Problem requirements:
Your response should reproduce every line of the entries that contains the word "indicator".

Given entries:
*-*-*

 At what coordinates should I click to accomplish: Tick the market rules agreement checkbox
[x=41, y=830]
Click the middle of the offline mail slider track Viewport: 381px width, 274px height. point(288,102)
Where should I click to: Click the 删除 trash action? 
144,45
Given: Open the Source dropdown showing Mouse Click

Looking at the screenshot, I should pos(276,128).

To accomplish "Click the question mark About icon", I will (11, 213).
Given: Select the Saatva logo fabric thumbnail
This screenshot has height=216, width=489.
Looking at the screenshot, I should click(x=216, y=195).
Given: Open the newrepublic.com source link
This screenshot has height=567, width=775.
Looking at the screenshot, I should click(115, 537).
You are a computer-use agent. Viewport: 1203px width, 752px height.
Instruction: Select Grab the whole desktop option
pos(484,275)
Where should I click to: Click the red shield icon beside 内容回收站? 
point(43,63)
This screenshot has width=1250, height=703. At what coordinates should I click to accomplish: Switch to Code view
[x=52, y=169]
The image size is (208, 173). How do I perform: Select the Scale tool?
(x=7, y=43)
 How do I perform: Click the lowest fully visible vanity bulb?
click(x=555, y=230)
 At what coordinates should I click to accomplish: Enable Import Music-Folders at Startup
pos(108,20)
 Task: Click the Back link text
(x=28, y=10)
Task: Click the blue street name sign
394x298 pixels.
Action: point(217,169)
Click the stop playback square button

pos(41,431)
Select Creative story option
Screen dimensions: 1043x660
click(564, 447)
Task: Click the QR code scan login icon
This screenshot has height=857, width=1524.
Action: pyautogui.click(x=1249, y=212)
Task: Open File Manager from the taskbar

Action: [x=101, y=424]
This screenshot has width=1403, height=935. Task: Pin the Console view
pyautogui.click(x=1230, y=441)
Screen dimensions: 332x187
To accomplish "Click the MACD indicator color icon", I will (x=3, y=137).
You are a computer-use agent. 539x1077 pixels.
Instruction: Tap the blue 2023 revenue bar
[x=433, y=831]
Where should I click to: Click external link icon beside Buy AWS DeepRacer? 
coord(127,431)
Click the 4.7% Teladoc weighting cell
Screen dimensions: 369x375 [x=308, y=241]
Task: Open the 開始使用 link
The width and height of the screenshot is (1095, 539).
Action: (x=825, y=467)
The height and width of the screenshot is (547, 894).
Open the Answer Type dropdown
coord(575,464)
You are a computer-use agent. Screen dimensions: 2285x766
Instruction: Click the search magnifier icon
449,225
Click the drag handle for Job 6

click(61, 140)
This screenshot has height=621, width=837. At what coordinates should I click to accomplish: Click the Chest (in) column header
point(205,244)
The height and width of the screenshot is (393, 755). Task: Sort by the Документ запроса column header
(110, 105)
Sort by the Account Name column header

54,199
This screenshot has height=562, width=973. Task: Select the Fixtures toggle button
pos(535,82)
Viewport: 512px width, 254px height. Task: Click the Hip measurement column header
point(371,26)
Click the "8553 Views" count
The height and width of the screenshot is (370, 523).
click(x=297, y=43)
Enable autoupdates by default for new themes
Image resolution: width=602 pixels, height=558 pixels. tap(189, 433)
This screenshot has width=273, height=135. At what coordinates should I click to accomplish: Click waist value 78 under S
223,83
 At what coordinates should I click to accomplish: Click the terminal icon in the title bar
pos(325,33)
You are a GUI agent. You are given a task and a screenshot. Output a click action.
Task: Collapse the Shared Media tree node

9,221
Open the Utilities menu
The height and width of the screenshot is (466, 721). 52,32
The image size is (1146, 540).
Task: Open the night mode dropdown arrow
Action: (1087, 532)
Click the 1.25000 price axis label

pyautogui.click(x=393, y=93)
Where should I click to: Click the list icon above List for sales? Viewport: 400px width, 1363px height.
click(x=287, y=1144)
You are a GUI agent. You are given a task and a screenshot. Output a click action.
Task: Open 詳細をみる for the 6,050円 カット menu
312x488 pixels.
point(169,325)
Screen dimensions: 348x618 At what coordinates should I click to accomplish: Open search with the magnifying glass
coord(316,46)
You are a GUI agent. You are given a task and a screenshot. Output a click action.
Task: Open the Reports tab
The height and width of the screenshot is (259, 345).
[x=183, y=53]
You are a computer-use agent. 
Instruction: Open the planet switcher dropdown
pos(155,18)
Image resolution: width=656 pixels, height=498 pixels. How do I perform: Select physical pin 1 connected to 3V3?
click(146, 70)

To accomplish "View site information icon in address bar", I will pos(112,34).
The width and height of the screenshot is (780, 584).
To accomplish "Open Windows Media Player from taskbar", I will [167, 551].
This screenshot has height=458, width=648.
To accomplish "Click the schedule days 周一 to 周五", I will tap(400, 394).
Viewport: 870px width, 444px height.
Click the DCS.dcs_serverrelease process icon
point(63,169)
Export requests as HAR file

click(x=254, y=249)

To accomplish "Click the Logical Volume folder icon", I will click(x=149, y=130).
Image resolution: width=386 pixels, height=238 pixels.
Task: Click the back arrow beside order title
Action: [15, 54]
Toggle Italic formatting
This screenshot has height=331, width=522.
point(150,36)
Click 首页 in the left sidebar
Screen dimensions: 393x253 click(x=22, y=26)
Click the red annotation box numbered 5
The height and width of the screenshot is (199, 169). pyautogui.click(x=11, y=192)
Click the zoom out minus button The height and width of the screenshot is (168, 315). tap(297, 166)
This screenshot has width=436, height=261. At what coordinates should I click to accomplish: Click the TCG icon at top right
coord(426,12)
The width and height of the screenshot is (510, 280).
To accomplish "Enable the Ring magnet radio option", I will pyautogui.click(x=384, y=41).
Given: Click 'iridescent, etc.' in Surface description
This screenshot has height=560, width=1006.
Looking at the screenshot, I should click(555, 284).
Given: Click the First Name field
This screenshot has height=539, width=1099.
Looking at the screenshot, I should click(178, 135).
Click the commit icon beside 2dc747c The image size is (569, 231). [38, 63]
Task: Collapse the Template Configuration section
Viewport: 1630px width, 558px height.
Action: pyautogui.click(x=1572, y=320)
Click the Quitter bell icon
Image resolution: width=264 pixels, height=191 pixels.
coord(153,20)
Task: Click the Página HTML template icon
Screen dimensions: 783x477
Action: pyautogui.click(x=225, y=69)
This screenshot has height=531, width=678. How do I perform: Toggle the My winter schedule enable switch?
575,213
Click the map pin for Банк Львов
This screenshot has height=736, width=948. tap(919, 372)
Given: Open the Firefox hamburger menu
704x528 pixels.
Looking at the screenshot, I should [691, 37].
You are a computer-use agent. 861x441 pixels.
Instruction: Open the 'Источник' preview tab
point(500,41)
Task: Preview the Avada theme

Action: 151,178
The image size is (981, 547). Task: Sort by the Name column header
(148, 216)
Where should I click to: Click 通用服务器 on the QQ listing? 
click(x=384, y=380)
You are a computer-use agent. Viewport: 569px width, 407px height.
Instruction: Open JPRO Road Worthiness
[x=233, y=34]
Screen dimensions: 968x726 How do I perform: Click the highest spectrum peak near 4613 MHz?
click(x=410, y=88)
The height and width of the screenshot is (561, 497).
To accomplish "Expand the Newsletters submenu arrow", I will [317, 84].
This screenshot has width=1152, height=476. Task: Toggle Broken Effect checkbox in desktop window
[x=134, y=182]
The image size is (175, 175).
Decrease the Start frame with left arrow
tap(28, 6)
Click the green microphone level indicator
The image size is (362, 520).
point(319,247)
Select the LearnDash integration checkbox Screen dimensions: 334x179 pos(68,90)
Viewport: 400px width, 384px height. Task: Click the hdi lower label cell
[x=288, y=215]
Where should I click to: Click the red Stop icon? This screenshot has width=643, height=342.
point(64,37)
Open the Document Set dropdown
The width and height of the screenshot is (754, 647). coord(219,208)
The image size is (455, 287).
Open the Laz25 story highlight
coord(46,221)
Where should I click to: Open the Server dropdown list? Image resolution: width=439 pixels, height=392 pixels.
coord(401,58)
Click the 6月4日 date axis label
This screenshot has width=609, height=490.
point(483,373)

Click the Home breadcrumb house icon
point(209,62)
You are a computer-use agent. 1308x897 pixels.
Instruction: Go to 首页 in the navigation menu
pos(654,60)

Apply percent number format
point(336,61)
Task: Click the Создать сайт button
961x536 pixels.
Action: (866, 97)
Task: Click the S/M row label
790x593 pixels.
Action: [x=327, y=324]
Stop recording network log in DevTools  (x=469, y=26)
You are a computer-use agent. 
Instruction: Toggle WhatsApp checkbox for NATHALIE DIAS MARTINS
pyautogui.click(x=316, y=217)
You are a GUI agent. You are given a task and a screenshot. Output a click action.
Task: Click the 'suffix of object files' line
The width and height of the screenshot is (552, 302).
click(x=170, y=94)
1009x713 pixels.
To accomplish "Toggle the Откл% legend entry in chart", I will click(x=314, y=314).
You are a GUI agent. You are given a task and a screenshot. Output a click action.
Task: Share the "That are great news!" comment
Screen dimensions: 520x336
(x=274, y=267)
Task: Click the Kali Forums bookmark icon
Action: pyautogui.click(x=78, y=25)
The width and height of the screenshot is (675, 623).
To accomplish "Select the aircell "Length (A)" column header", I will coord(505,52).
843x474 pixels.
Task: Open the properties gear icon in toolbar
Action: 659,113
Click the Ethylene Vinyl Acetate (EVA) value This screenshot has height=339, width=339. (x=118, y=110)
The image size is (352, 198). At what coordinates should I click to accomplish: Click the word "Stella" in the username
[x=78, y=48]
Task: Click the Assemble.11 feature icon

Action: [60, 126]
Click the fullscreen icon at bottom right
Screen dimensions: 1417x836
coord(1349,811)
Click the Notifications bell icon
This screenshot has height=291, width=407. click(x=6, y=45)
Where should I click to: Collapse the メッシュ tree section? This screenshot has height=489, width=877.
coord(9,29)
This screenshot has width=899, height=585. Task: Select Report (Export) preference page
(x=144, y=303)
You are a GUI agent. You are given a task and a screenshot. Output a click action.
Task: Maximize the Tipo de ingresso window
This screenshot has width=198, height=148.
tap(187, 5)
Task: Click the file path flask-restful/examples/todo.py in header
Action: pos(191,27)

*-*-*

Reply to the task:
To accomplish "Click the MACD indicator color icon", I will (x=3, y=137).
Click the green microphone level indicator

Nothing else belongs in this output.